Secrétaire bénévole du pôle communication de France Esports, Stéphane Rappeneau définit ainsi sa mission : "Mon travail consiste à écrire les compte-rendus des réunions du pôle communication, corriger les slides du boss et m'assurer que sa cape ne traîne pas par terre". Il dresse pour team-aAa.com un bilan de la conférence donnée par l'association au ministère du numérique à laquelle il a assisté, avant d'interroger Nicolas Besombes sur certains points qui font polémique.
J'étais il y a quelques jours au ministère du numérique, invité à écouter l'association France Esports présenter l'état du secteur en 2018. Dans une ambiance de rentrée, les principaux acteurs de l'industrie étaient présents, avides de savoir s'ils avaient bien fait de quitter leur job de publicitaire pour lessives il y a 5 ans. Mounir Mahjoubi, Secrétaire d'Etat du numérique et grand manitou de la French Tech dont les nombreux clones arpentent les incubateurs parisiens, était également sur scène pour affirmer le soutien du gouvernement "au esport". Expression qu'il a d'ailleurs répétée plusieurs fois pour bien faire saigner nos oreilles et nous faire comprendre qu'il restait du chemin à parcourir.

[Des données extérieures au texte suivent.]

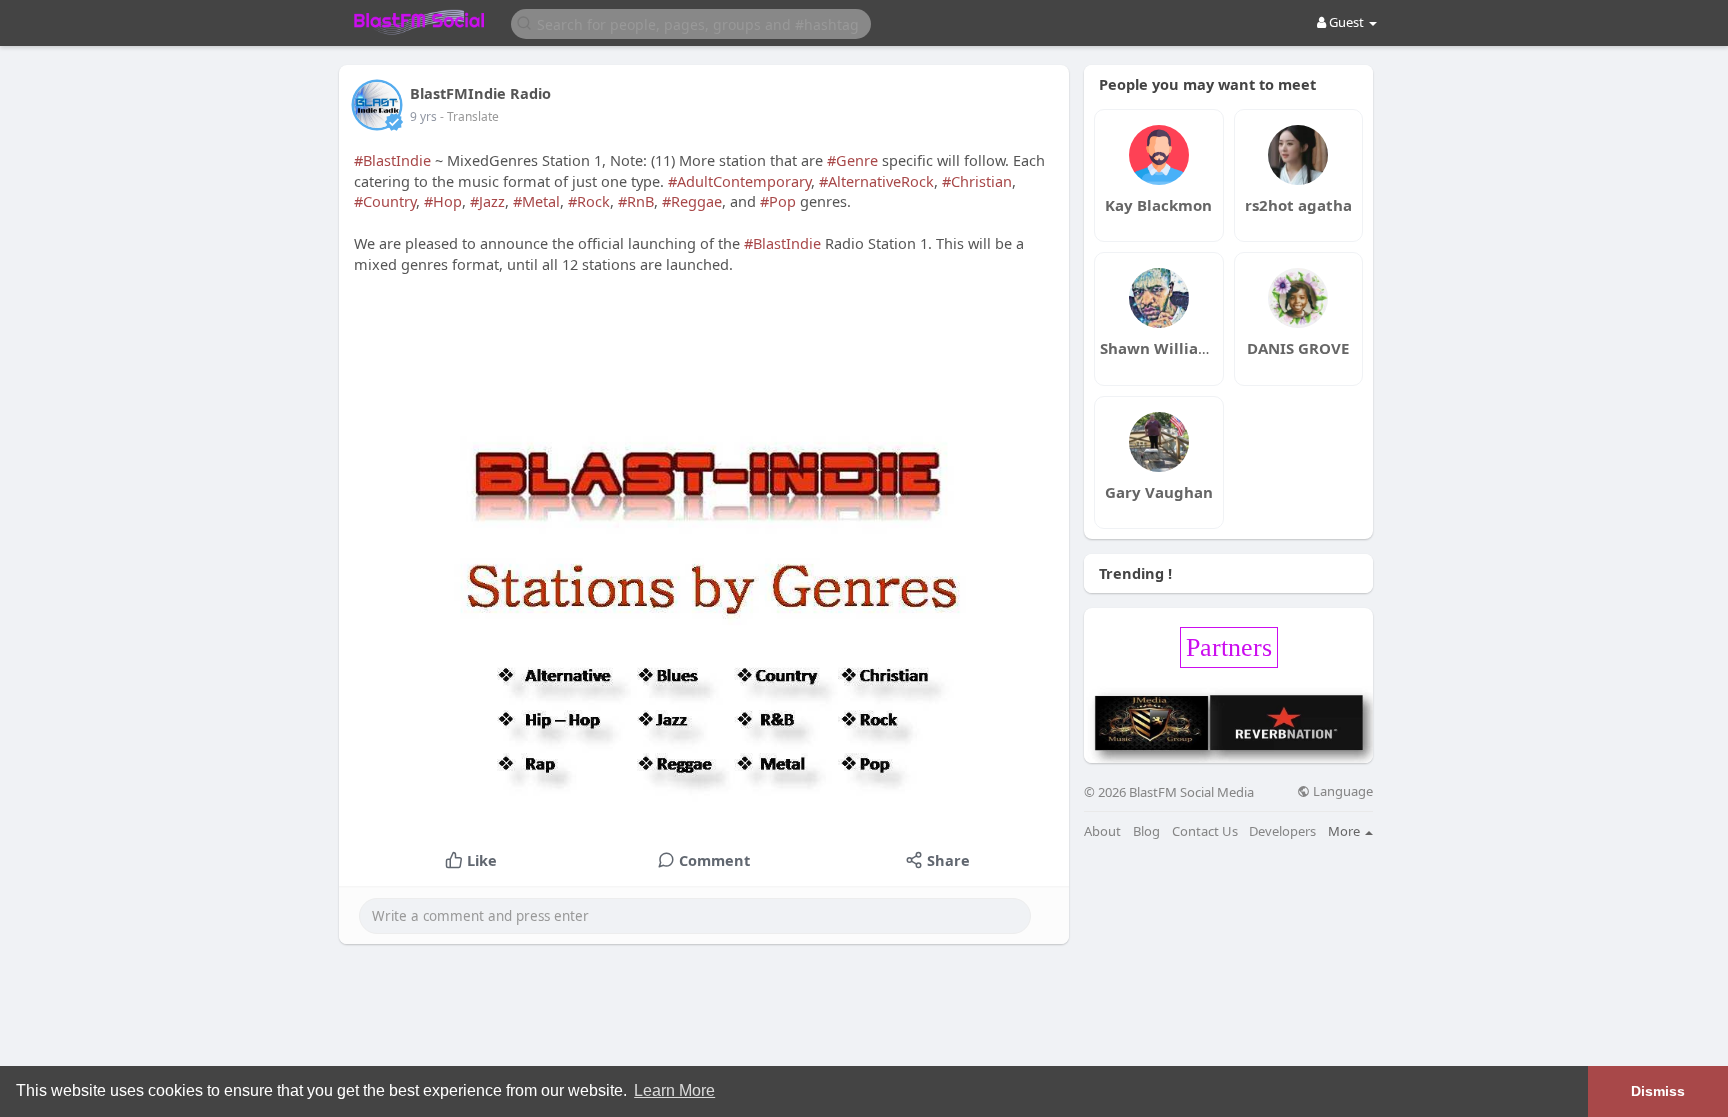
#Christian (977, 181)
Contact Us (1205, 831)
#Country (385, 201)
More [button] (1345, 831)
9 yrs (423, 116)
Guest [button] (1346, 22)
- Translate (469, 116)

Au delà de l'exercice un peu académique, pourquoi cette étape est-elle importante ? Retour sur les principaux chiffres de la soirée, emballés avec encore plus de chiffres parce qu'on sait bien que vous aimez ça.
L'esport vs Mario vs Ronaldo vs les Déménageurs Bretons
Difficile à croire quand on se connecte religieusement à Battlenet tous les soirs depuis 10 ans et qu'on connait le meta mieux que ses classiques victoriens...mais l'esport est une niche. Pour donner un ordre de grandeur :
• Le secteur des transports en 2017 : 192 000M€ de Chiffre d'Affaires
• Le football en 2017 : 7 500M€ CA et 35 000 emplois direct & indirects (étude EY)
• Le jeu vidéo en 2017 : 4 300M€ de CA (étude SELL), soit environ 2 fois moins que le football.
• L'esport en 2017 : 26M€ de CA (étude statista), ce qui fait environ 300 fois moins que le football.
Pourquoi des chiffres ?
Si les médias parlent régulièrement de "phénomène de société" en évoquant l'esport, c'est essentiellement parce que les journalistes généralistes travaillent à l'arrache avec des expressions usées. Moi qui ai vécu le phénomène de société des pogs et des crados, j'espère sincèrement que l'avenir de l'esport sera plus brillant. Pour la poignée d'élus qui travaillent dans le secteur, on ne peut nier le fait que le domaine est en ébullition et qu'on a l'impression d'être "là où les choses se créent". Mais pour atteindre la maturité d'un sport classique, les ingrédients à réunir sont nombreux :
• Formation des acteurs : les masters obscurs se multiplent mais attendons de voir ce qui va rester une fois la poussière retombée et des tas d'étudiants sur le carreau avec un diplôme en carton.
• Argent frais des sponsors et investisseurs : les décisions sont prises par des financiers essentiellement sur la base d'un retour sur investissement. Que ce retour prenne la forme d'un reach media, d'un vente de slot LCS, ou de tout autre gain contre-valorisable en euros.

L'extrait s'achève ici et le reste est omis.